Um movimento incomum está chamando a atenção no Texas: republicanos estariam investindo recursos para impulsionar a campanha de Johnny Garcia, um candidato democrata na disputa pelo 35º distrito congressional do estado. A eleição de segundo turno, marcada para 26 de maio, pode definir o controle de uma cadeira-chave na Câmara dos EUA.
Garcia, vice-xerife e ex-negociador de reféns, tem como foco atrair eleitores de classe trabalhadora, que enfrentam alta de custos e incertezas econômicas. Sua trajetória na área de segurança pública é central em sua campanha.
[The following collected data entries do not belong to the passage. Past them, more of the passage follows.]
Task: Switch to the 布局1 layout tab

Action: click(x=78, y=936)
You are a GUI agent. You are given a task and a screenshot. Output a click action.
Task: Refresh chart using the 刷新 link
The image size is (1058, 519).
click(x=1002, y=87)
O cenário ganha contornos ainda mais peculiares porque o candidato republicano que disputa a vaga contra Garcia é acusado de promover teorias conspiratórias antissemitas. Especialistas sugerem que a estratégia republicana busca criar um adversário mais fraco nas eleições gerais, após mudanças no mapa eleitoral do Texas.
A decisão de financiar um oponente democrata, mesmo controverso, reflete uma tática de longo prazo para influenciar o equilíbrio de poder no Congresso. A manobra pode ter impacto significativo nas eleições de novembro, especialmente em um estado onde o controle de cadeiras é disputado.